▸ **REQUIRED TASK**
Copy the following lines word for word, from the line containing "What do you see at coordinates (2114, 351)" through the line containing "at that location.", including both of those lines.

▸ **WORKING DATA**
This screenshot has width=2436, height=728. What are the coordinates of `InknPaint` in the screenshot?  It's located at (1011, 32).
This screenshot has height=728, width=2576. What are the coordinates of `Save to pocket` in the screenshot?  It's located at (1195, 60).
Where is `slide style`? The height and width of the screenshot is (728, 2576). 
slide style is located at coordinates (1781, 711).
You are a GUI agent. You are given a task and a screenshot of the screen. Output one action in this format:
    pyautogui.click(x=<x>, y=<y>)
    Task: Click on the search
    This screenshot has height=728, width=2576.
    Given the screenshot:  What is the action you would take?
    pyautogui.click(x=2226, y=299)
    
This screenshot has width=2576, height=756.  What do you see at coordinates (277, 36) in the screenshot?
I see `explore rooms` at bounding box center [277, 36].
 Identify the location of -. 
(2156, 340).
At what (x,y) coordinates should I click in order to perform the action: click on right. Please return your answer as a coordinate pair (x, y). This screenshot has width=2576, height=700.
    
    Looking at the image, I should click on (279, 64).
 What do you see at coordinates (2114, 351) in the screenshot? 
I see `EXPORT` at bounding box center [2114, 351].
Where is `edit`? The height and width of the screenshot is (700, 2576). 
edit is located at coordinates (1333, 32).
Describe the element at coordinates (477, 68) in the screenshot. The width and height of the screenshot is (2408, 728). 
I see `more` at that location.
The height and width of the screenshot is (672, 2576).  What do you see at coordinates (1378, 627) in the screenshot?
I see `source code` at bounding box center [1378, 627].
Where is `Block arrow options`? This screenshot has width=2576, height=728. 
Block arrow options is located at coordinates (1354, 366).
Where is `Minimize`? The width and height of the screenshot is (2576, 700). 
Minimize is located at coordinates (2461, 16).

▸ **CORRECT ANSWER**
 What do you see at coordinates (2114, 351) in the screenshot? 
I see `EXPORT` at bounding box center [2114, 351].
Where is `edit`? The height and width of the screenshot is (700, 2576). 
edit is located at coordinates (1333, 32).
Describe the element at coordinates (477, 68) in the screenshot. The width and height of the screenshot is (2408, 728). 
I see `more` at that location.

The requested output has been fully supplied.